*Task brief*: Return the line containing "Accueil (406, 1813)" and every line after it through the end of the entries below, with no other lines.

··· Supplied material ···

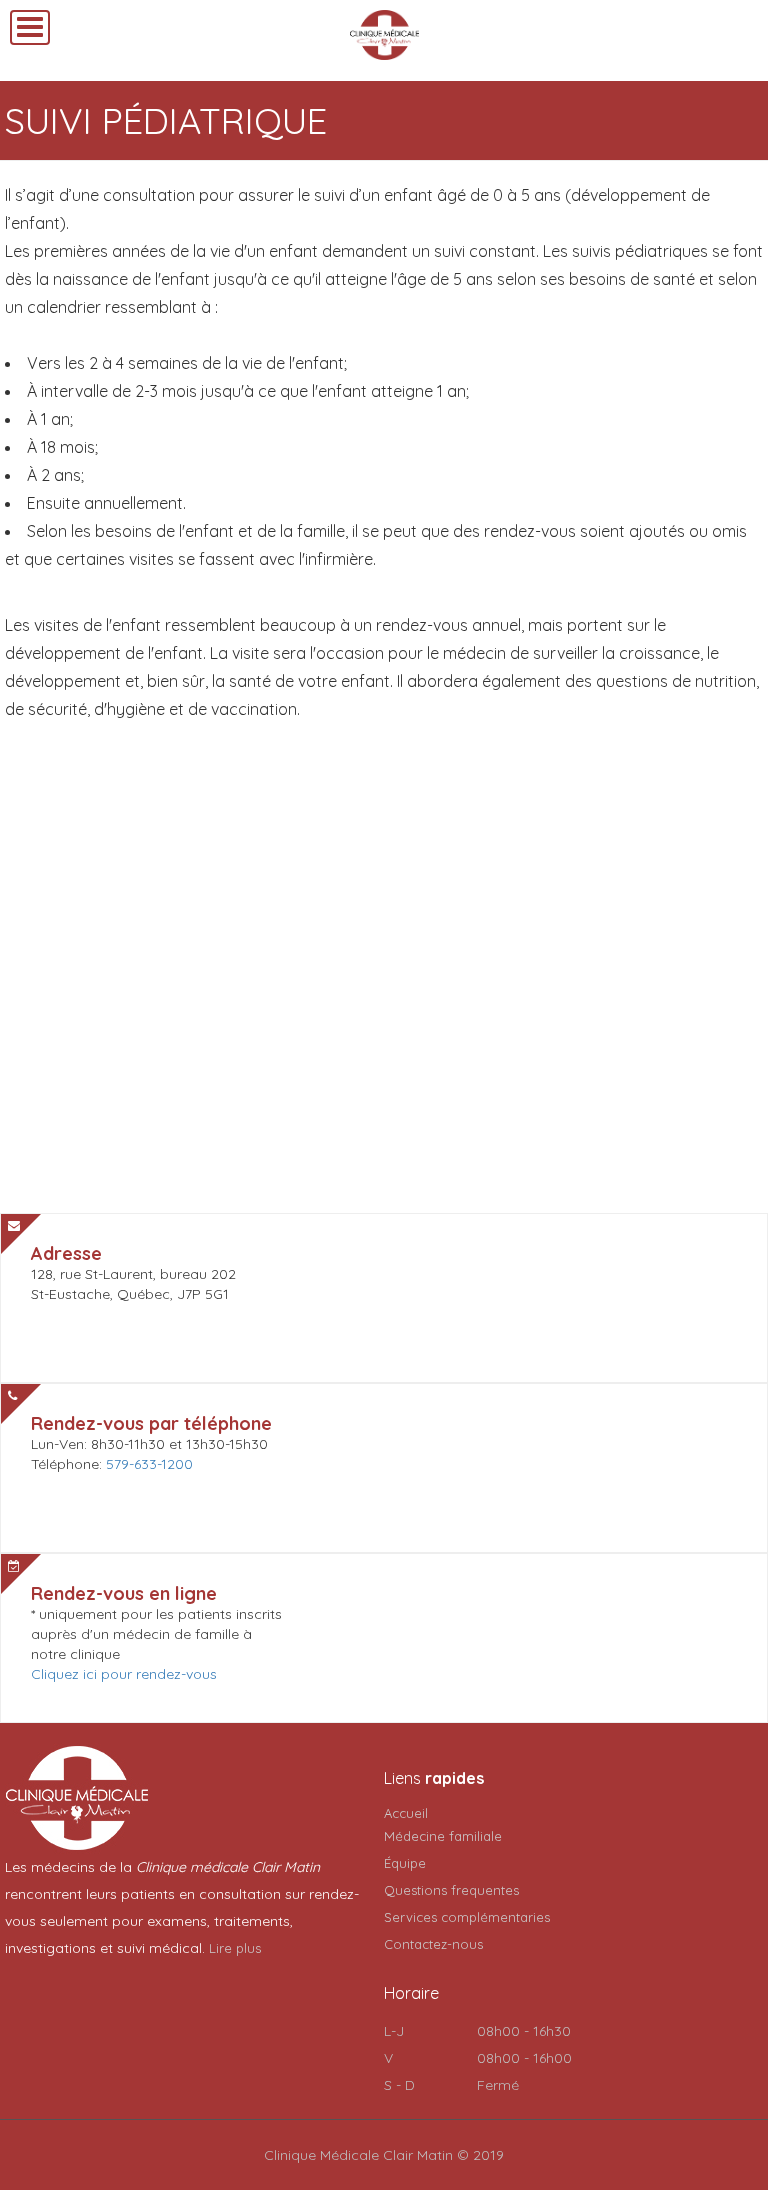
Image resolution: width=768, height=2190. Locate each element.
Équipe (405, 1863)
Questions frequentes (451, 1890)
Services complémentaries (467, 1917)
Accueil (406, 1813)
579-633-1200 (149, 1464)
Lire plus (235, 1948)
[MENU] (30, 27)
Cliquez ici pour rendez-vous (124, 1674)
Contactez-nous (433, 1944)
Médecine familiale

···

*Written solution*:
Accueil (406, 1813)
579-633-1200 (149, 1464)
Lire plus (235, 1948)
[MENU] (30, 27)
Cliquez ici pour rendez-vous (124, 1674)
Contactez-nous (433, 1944)
Médecine familiale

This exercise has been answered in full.